VOL. 129 | NO. 181 | Wednesday, September 17, 2014
Ball Targets Carr's Tea Party Supporters
Gordon Ball, the Democratic challenger to Republican U.S. Sen. Lamar Alexander, is basing his uphill challenge of Alexander on his specific definition of being a moderate Democrat and where that intersects with tea party followers.
“I’ve said from day one I’m against Common Core ... and I’m against amnesty.”
U.S. Senate Democratic candidate
Ball hopes to get tea party followers who backed state Rep. Joe Carr in the Republican primary this past August to vote for him in the November statewide general election.
“I’ve said from day one I’m against Common Core … and I’m against amnesty,” Ball said Friday, Sept. 12, during a stop in Memphis, referring to the statewide education standards used in Tennessee and most of the other 49 states and immigration reform. “That’s what Joe Carr beat Lamar Alexander over the head with.”

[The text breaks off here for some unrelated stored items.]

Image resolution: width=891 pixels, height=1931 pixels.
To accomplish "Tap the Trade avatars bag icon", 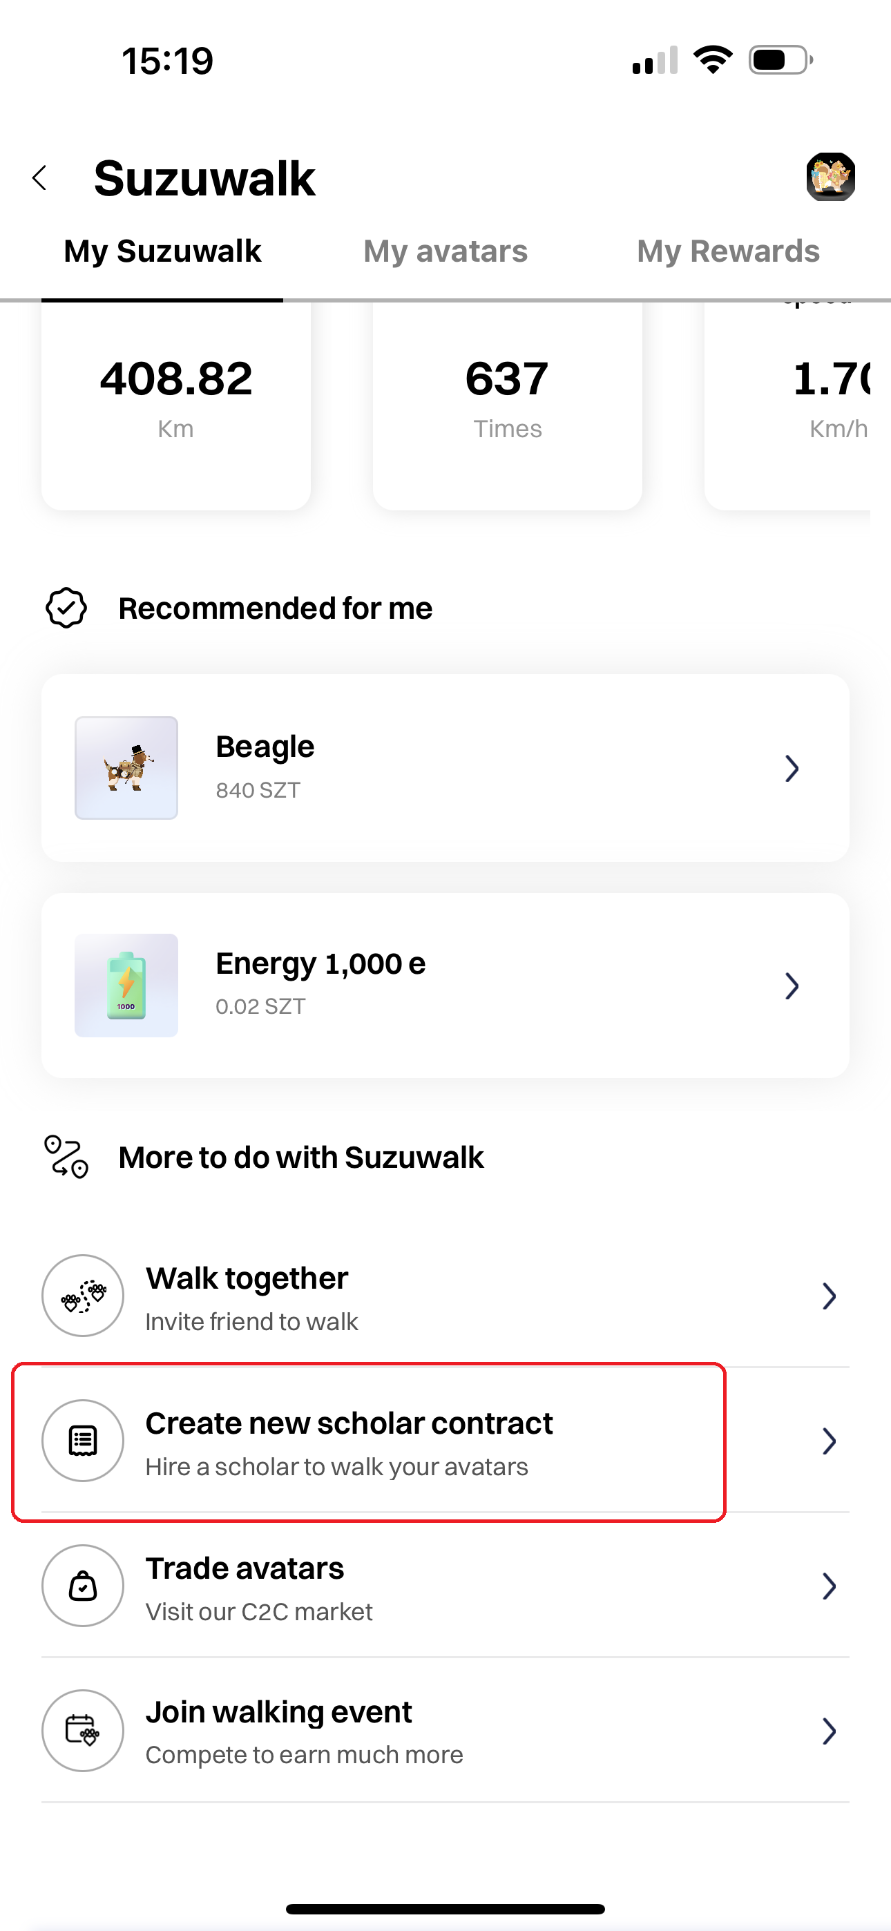I will click(x=83, y=1585).
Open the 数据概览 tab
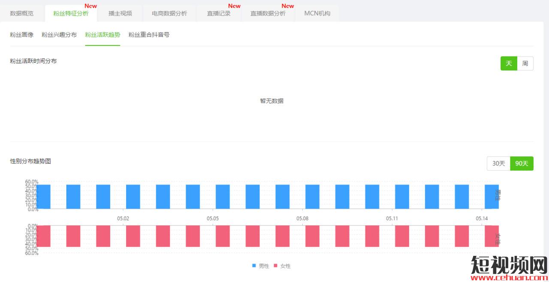 tap(22, 13)
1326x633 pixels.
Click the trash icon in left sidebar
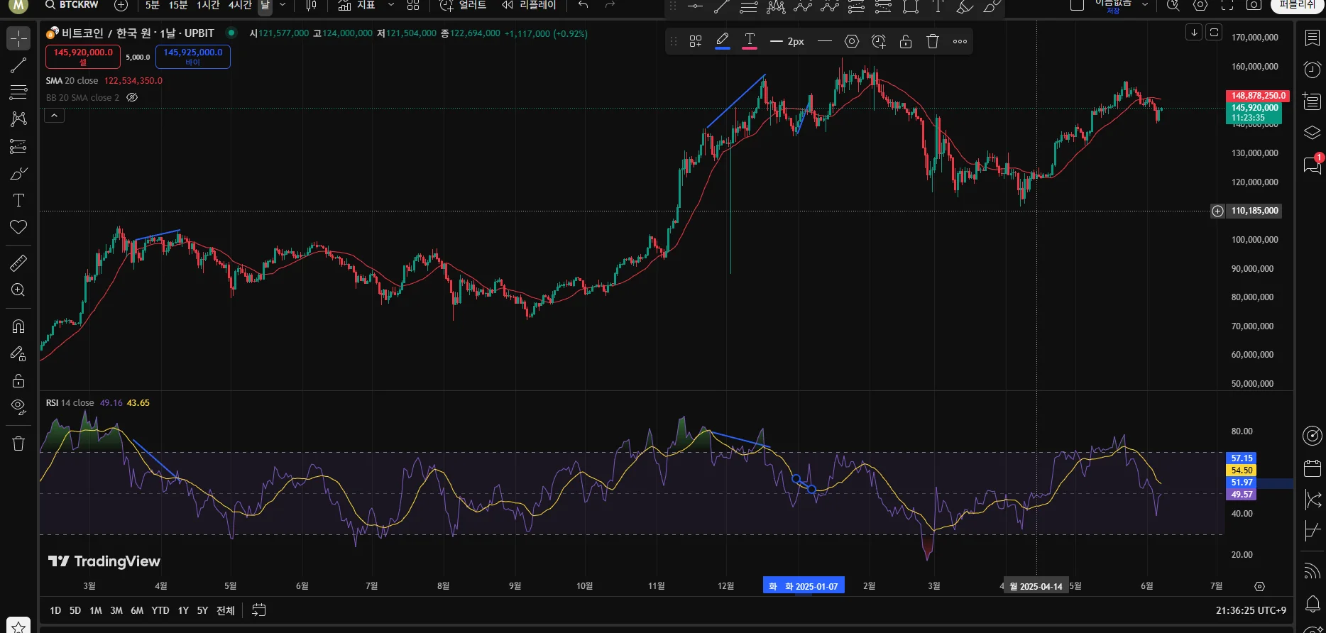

Carr lost to Alexander but Ball sees enough common ground that he could make inroads with those voters.
“Think about it. He won Lamar’s home county and he won Sevier County and Loudon County and 27 other counties. Joe Carr got 40 percent of the vote,” Ball said. “That will be the big question. … Will those people who voted against Lamar Alexander vote for a moderate Democrat who shares their views – but I’ve got a ‘D’ in front of my name?”
Meanwhile, Tennessee Republican leaders are responding with a new ad and website linking Ball to President Barack Obama.
Tennessee Republican Party Chairman Chris Devaney said Monday in a written statement that Ball is trying to “cloak himself with conservative rhetoric in order to win.”
“He’ll be one more vote for Barack Obama’s agenda,” Devaney continued. “His commitment to Obama Care and the fact he would help President Obama impose more job-destroying taxes and regulations.”
Devaney also termed Ball a “liberal personal injury lawyer.”
The criticism comes after Ball was criticized in the August Democratic primary by rival Democrat Terry Adams for not being Democratic enough and his past support of Republican candidates including Bill Haslam during Haslam’s first bid for governor in 2010.
Adams has since endorsed Ball in the general election, something Ball notes Carr has not done for Alexander.
And Ball said the criticism from Adams made him a better candidate.
“He made me a more seasoned competitor,” Ball said. “Terry started eight months before I did and he had the party machinery pretty much locked up. In fact, they sent out an email endorsing him. I know because I got one.”
Adams and Ball, both Knoxville attorneys, spent a lot of time mining the Democratic base in Shelby and Davidson counties.
And those two counties remain a part of Ball’s general election strategy with a venture into the counties Carr carried in the August primary.
Carr was the choice of tea party forces who interviewed several challengers to Alexander under a “Beat Lamar” banner before the choice was made.
Ball said his opposition to amnesty for immigrants already in the country illegally should appeal to those voters.
“It’s sort of like somebody breaking into your house and then you giving them a cookie. I believe in the rule of law. We’ve got 12 million undocumented people in this country that we can’t send home,” he said. “We need to find those people, register them, make them pay taxes and put them at the back of the line if they want to be a citizen and get in line the way you are supposed to get in line.”
Alexander voted for an immigration reform bill in June 2013 that originated in the Senate among Republican and Democratic senators and passed there but ultimately never became law.
He argued it fixed a “broken immigration system” and that the Congress had a responsibility to do that. Alexander also touted the increase of 20,000 border patrol agents under the bill and the construction of 700 miles of upgraded or new fencing as well as new security technology used in Iraq and Afghanistan.
“The bill ends de facto amnesty and creates a system of legal immigration,” Alexander said in the aftermath of his vote.
The vote was the main thrust of Carr’s campaign while Alexander emphasized his opposition to the Affordable Care Act, an issue some political analysts believe had more resonance with Tennessee voters than immigration policy.